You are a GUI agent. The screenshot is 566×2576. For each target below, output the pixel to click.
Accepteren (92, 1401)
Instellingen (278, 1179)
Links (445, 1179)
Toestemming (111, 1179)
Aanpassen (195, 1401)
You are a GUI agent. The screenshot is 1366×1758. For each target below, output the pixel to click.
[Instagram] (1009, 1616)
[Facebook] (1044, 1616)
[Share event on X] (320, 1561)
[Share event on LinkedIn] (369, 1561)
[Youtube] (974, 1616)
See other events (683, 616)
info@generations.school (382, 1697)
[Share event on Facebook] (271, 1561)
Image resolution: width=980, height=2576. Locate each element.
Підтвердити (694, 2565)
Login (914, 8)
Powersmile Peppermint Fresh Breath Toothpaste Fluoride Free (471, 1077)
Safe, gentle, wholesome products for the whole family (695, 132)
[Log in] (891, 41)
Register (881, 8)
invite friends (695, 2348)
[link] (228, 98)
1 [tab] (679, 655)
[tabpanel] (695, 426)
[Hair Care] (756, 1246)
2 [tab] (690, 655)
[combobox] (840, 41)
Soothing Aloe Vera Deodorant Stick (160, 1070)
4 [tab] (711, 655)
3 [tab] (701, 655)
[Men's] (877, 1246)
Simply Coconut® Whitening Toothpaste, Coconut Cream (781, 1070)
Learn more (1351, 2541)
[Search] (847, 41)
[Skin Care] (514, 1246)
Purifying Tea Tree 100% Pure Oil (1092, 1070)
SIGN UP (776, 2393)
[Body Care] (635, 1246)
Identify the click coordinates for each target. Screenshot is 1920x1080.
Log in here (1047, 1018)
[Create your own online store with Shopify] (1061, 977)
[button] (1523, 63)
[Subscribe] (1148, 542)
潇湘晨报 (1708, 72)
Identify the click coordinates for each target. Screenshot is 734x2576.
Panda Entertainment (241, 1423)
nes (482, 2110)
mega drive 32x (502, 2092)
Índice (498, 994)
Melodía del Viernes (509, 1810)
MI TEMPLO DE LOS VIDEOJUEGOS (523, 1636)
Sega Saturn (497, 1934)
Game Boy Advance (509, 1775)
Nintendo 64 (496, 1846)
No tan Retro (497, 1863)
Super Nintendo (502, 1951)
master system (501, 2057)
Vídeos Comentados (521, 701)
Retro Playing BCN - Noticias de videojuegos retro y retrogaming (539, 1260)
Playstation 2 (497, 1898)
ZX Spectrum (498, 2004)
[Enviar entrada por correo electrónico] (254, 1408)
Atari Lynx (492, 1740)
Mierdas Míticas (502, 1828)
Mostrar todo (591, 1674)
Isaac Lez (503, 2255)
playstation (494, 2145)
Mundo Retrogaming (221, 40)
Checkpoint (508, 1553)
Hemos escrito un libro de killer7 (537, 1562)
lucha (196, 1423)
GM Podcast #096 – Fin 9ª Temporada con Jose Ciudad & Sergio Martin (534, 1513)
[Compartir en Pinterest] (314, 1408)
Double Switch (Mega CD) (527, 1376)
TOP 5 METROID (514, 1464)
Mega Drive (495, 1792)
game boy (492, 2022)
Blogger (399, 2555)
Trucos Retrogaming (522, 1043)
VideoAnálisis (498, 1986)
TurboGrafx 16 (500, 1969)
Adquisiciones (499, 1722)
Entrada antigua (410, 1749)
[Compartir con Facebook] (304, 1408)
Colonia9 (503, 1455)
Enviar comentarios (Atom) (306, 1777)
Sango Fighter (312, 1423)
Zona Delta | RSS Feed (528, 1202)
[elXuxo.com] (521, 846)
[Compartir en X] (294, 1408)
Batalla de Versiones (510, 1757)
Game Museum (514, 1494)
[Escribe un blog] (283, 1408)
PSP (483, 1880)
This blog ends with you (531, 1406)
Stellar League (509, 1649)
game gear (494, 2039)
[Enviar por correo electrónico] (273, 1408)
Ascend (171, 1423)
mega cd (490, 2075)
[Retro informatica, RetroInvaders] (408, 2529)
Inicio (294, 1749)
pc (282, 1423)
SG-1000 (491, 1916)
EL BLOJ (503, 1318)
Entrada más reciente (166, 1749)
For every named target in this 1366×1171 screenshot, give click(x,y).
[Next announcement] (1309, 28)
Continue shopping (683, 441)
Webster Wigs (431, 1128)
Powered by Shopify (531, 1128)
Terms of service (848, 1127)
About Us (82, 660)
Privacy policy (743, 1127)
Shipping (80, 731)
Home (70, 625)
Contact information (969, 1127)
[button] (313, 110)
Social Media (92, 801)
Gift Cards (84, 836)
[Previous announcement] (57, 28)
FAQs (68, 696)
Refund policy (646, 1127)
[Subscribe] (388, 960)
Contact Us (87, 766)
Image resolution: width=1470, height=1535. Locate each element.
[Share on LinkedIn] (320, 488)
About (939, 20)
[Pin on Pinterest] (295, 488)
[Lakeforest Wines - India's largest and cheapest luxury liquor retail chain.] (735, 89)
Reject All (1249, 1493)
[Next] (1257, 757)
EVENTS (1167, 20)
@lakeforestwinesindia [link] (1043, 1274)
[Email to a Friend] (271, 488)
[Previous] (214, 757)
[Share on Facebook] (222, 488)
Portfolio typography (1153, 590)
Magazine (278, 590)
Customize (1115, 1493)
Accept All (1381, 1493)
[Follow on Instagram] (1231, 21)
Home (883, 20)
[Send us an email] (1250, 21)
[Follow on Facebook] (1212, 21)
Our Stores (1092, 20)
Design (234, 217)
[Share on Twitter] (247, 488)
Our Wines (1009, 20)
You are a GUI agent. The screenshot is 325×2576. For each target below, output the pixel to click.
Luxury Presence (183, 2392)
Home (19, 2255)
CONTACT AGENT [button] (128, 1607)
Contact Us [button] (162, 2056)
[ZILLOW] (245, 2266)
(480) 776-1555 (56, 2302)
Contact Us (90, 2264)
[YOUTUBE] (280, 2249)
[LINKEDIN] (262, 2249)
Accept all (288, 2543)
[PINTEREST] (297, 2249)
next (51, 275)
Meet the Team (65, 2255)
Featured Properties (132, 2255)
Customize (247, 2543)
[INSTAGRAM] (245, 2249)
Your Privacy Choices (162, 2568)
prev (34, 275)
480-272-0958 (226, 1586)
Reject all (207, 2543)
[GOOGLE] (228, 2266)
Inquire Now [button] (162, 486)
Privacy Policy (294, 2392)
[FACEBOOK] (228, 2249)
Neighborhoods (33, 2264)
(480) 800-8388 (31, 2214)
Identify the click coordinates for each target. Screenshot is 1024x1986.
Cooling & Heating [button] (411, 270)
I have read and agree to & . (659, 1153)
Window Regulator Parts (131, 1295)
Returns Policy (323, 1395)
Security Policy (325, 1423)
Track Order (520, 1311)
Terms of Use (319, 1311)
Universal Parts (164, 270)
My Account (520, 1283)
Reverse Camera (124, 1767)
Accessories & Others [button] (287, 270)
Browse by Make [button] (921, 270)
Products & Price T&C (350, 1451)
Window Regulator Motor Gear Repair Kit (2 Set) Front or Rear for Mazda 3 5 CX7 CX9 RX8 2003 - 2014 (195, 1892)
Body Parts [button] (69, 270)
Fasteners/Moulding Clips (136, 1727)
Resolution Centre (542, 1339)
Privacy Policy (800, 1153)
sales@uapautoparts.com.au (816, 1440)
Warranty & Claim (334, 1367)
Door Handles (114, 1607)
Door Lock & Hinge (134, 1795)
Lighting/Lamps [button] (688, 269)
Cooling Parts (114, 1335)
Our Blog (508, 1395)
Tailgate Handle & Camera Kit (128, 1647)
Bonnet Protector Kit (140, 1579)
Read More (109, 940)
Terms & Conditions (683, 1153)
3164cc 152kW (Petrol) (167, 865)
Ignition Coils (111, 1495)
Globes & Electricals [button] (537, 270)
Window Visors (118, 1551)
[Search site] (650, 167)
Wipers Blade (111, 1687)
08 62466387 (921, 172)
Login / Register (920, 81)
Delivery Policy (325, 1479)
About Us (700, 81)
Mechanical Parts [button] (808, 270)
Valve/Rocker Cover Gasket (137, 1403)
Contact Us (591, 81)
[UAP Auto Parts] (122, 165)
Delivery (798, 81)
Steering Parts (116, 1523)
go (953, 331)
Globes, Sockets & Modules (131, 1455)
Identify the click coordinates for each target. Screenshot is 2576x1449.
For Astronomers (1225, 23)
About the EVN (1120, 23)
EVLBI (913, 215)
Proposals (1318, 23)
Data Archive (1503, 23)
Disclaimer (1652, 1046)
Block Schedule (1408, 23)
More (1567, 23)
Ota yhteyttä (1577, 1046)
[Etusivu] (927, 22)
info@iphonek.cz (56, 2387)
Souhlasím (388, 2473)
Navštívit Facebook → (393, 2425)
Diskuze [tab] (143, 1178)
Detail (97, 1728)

◆ **WORK REQUEST**: Write out only the lines that run from the line containing "Browse by Make [button] (921, 270)" through the line containing "Fasteners/Moulding Clips (136, 1727)", both included, exactly as they appear above.

◆ **EXERCISE ANSWER**:
Browse by Make [button] (921, 270)
Products & Price T&C (350, 1451)
Window Regulator Motor Gear Repair Kit (2 Set) Front or Rear for Mazda 3 5 CX7 CX9 RX8 2003 - 2014 (195, 1892)
Body Parts [button] (69, 270)
Fasteners/Moulding Clips (136, 1727)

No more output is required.